Contribution guidelines¶
Table of contents:
How you can help¶
If you would like to help the project, you can:
help with testing
Try to use Roc command-line tools or PulseAudio modules and report bugs or suggest improvements.
help with research
Discover how does Roc perform on different conditions and configurations and share the results. What latency and service quality does it provide in different cases, what parameter combinations are optimal, and so on.
help with porting
We’d be happy to meet developers who can help with maintaining ports for non-Linux *nix systems, macOS, Android, Windows, and other platforms.
contribute code
Roc has quite a long and pretty interesting roadmap and a backlog with issues of varying difficulty. Read the documentation, choose a task, and submit pull requests!
Choosing a task¶
Want to contribute code? Great! Here is how you can choose a task.
Note
It is highly recommended to leave a comment on GitHub or throw a mail to the mailing list before starting working on an issue to ensure that nobody is already working on it.
“help wanted” tag
Look for issues marked with the “help wanted” tag.
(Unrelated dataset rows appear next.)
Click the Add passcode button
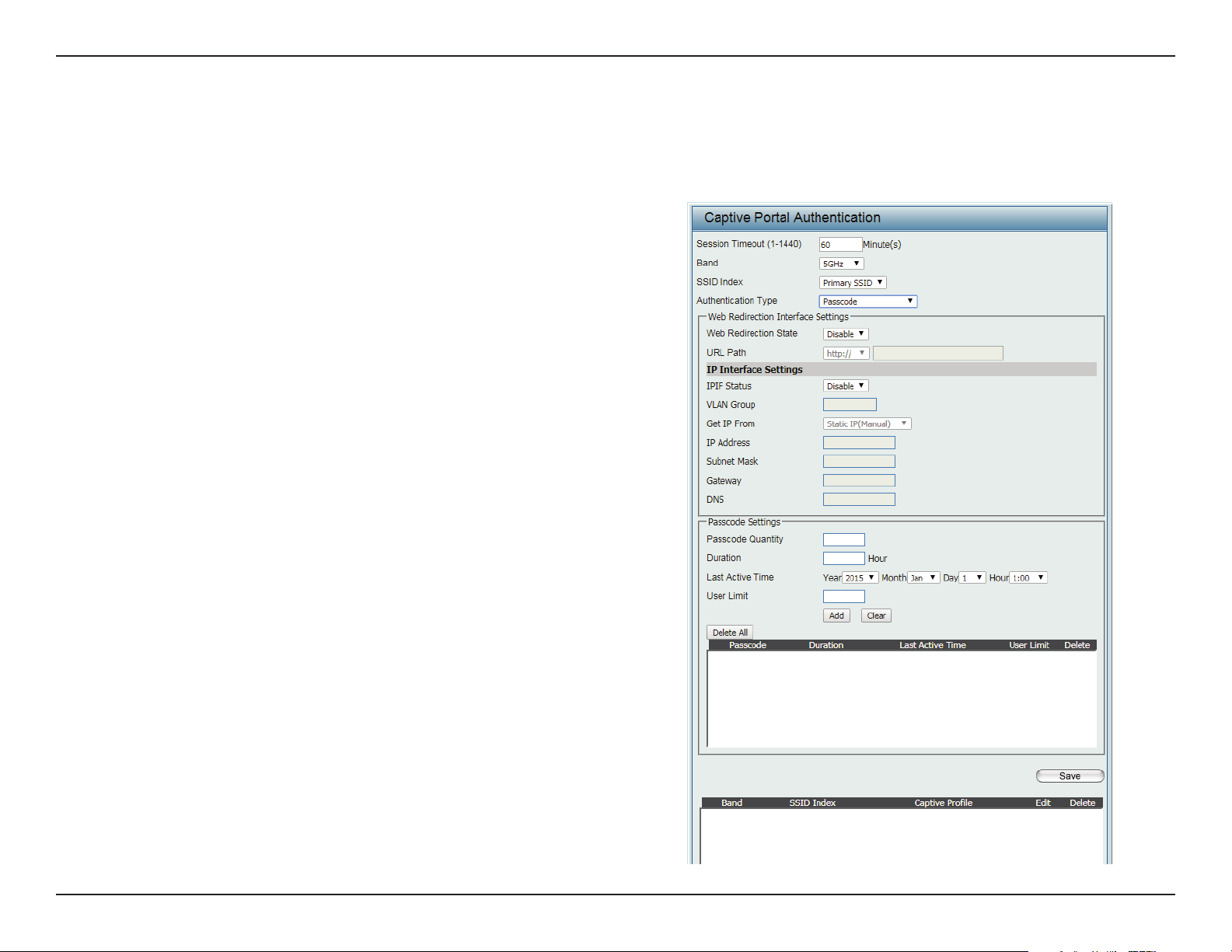Image resolution: width=1232 pixels, height=952 pixels. click(x=836, y=615)
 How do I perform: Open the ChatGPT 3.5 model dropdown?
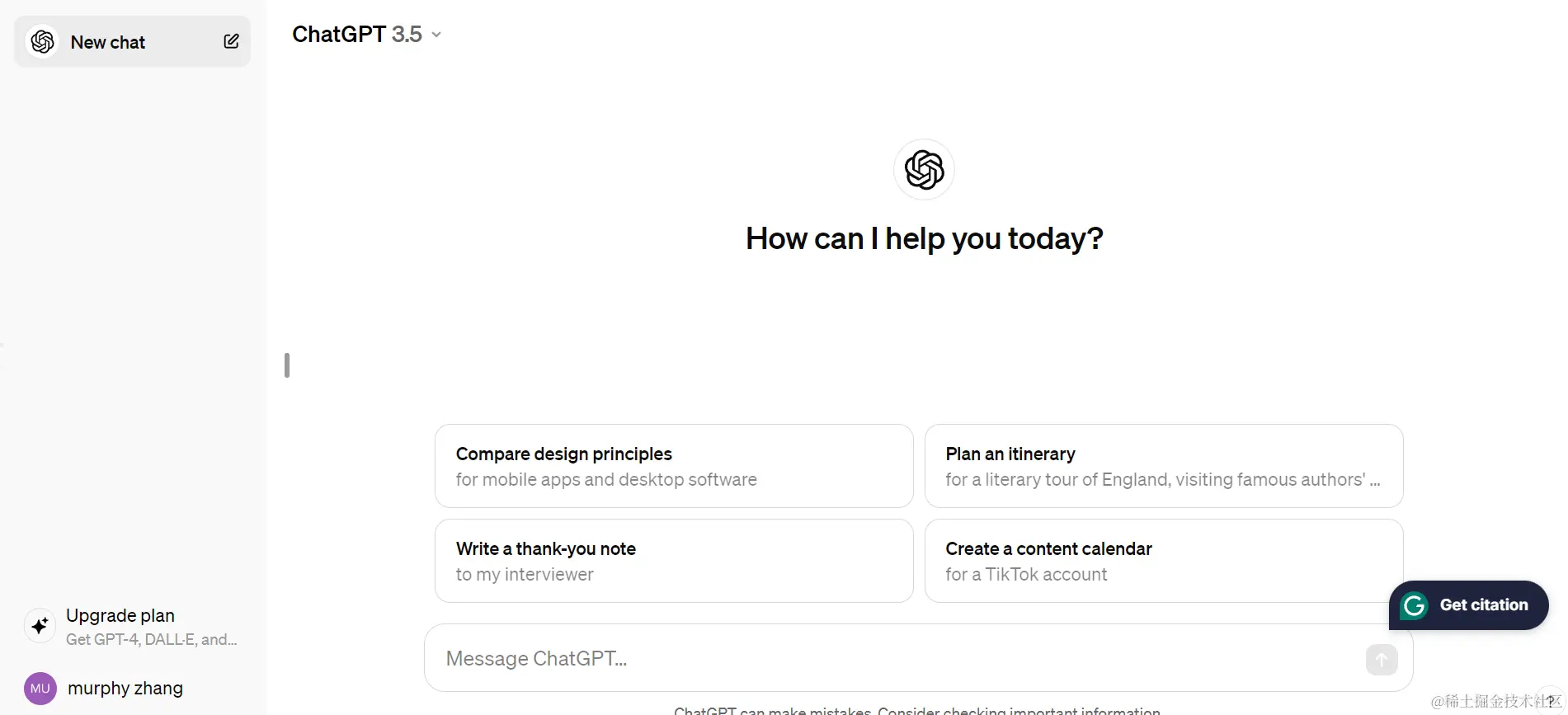pos(366,35)
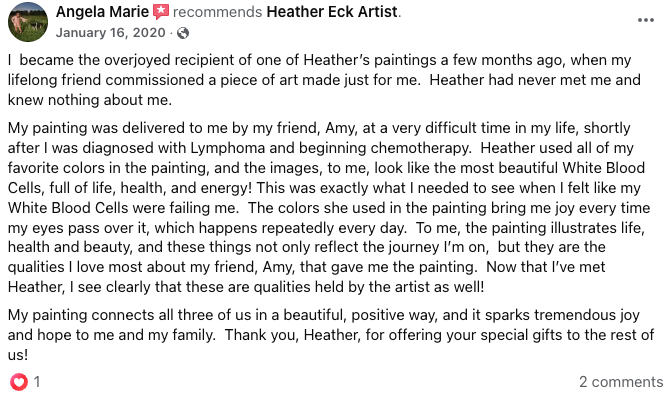Open the reaction count showing 1
Screen dimensions: 671x399
37,381
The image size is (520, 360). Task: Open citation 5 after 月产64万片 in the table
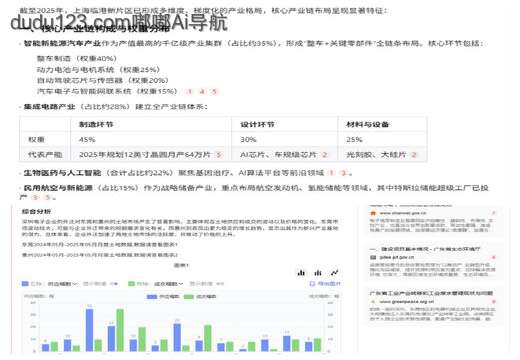pyautogui.click(x=218, y=155)
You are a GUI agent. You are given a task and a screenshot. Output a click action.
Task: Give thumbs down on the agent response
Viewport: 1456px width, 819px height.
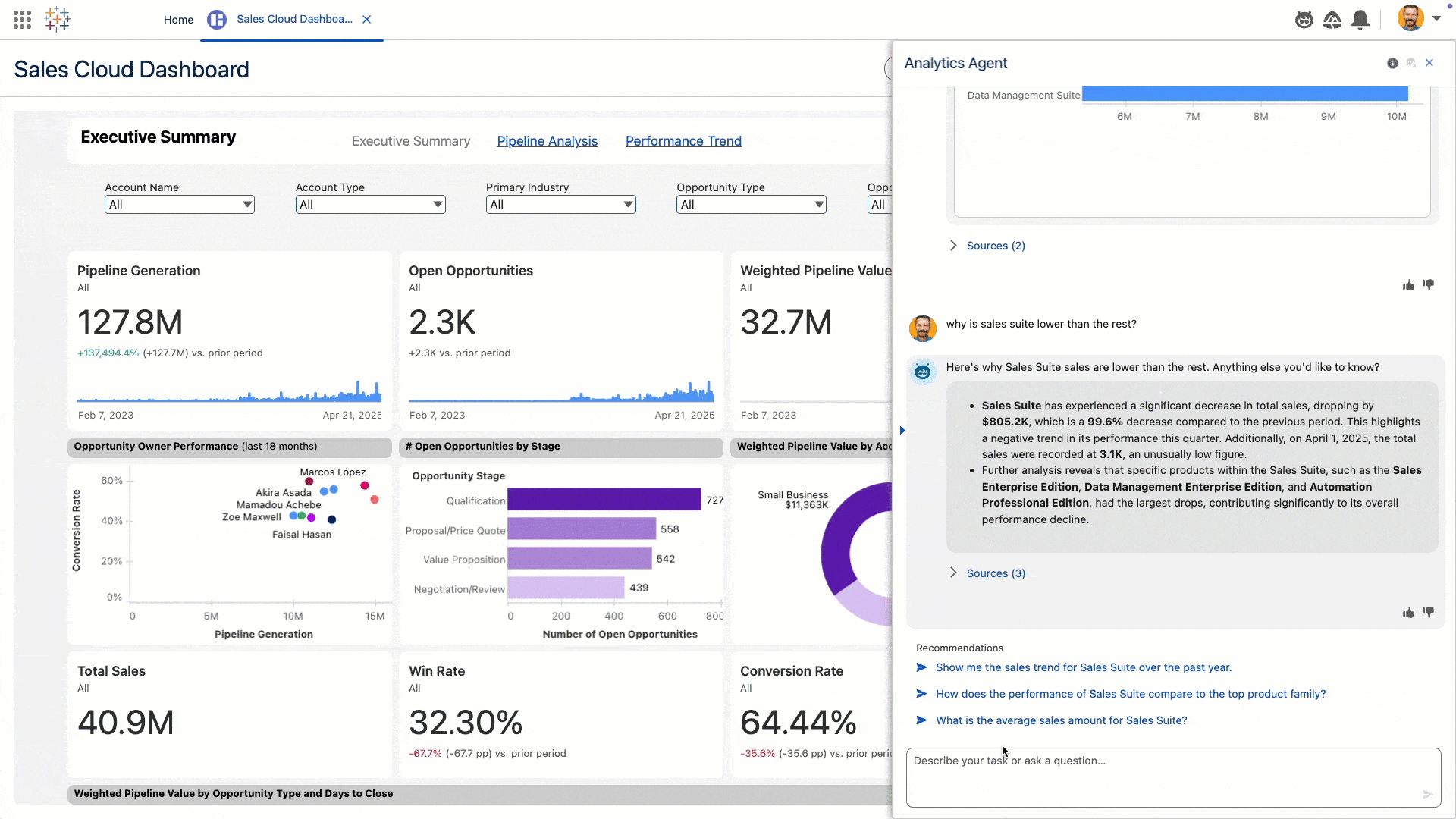[1429, 613]
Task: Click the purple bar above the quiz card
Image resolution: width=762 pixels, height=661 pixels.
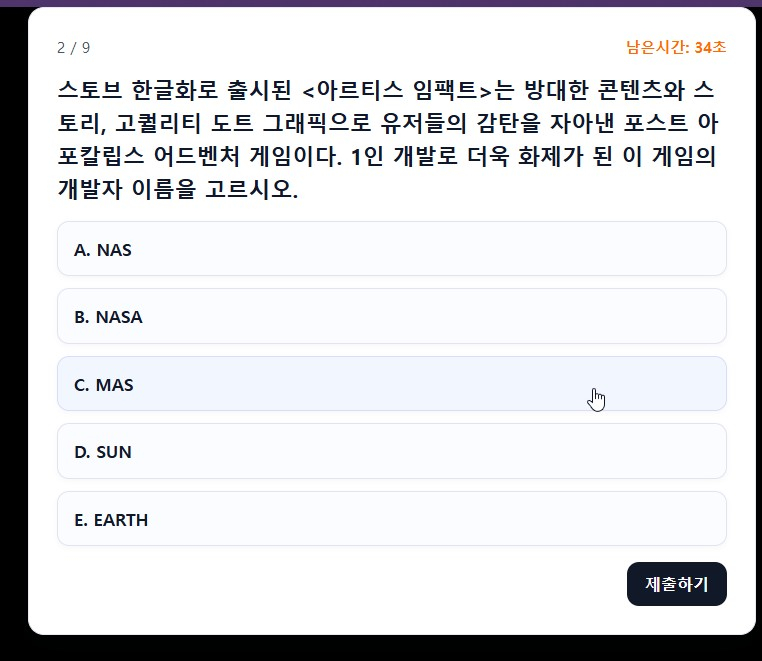Action: point(381,3)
This tag means that this is an important and awaited task but we have no human resources for it yet, and it is still in the backlog.
“easy hacks” tag
Look for issues that are additionally marked with the “easy hacks” tag. This tag means that the solution is expected to be straightforward even if you are new to the project.
backlog column
Look for issues in the “Backlog” column in the project board. Issues that are not marked as “help wanted” are probably not very good for you if you’re new to the project, but you can take your chances if you would like to.
project roadmap
Look for unimplemented features in the long-term project roadmap. If there is no issue for a feature yet, it means that nobody had thought through it yet. You are suggested to open an issue for discussion in this case.
suggest your own
Of course, you’re also welcome to open an issue and suggest a feature that is not in our backlog and roadmap.
Working on a patch¶
If you have chosen a task and are ready to work on it, the following documentation is your friend:
project internals
See Internals section for a high-level overview.
See also more low-level Doxygen-generated documentation.
coding guidelines
Please take a look at the Coding guidelines page. The guidelines are not hard to follow but some of them a specific.
version control
Please also take a look at the Version control page for details on commits, branches, and pull requests.
asking questions
Feel free to ask questions on our mailing list or Matrix chat. See Contacts page for details.
getting credits
Feel free to add yourself to the Authors page when submitting a patch. It is updated from git log from time to time.